Pull out each line in the records below that contains the string "pixels". Match it with the same capitalization.

╭─ Data excerpts

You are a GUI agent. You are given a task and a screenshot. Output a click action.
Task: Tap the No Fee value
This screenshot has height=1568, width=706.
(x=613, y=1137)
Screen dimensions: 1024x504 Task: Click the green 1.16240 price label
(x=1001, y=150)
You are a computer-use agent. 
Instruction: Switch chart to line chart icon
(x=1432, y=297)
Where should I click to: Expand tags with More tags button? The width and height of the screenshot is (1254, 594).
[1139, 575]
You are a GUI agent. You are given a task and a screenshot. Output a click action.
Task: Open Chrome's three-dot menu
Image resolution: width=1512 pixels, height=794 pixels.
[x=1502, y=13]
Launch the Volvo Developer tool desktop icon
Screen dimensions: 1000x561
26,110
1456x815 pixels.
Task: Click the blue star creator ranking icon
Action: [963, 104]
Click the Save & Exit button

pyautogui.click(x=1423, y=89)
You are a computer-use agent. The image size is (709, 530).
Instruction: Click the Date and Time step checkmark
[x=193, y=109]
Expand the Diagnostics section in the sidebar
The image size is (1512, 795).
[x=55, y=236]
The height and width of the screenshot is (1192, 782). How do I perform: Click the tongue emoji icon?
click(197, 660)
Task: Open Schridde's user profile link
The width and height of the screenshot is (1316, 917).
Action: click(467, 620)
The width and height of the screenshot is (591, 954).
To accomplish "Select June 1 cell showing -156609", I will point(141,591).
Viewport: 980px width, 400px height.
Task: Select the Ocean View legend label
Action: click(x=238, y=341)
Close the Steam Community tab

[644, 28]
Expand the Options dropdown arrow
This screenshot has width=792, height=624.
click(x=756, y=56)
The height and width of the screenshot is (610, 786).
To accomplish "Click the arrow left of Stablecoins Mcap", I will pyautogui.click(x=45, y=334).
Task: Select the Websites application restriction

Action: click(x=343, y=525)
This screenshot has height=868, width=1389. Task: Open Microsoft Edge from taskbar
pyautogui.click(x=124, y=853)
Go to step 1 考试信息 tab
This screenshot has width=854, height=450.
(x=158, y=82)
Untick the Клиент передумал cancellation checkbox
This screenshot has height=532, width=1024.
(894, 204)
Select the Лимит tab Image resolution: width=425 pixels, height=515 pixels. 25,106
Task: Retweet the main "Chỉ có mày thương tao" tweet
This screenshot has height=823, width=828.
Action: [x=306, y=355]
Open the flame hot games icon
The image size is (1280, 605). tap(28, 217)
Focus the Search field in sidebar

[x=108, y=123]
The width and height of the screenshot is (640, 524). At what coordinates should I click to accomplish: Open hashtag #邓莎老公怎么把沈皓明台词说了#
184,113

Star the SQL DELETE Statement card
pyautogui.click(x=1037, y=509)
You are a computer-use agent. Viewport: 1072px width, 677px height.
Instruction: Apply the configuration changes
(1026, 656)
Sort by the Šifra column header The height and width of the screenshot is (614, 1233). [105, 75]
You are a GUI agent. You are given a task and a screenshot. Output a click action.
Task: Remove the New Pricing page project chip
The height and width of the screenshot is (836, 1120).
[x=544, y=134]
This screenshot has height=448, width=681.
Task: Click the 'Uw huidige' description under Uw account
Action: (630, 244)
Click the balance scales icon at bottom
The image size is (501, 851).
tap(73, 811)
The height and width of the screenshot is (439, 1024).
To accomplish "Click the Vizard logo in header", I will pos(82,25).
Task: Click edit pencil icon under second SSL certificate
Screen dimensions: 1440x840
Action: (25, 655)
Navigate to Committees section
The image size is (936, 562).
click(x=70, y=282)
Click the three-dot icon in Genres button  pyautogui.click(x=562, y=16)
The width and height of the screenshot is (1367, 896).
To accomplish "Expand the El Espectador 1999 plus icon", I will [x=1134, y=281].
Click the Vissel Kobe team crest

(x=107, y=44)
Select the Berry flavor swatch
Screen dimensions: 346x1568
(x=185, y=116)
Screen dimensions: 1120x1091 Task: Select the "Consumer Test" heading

╰─

- _The answer_:
Image resolution: width=1512 pixels, height=794 pixels.
1456x815 pixels.
Select the Лимит tab Image resolution: width=425 pixels, height=515 pixels. 25,106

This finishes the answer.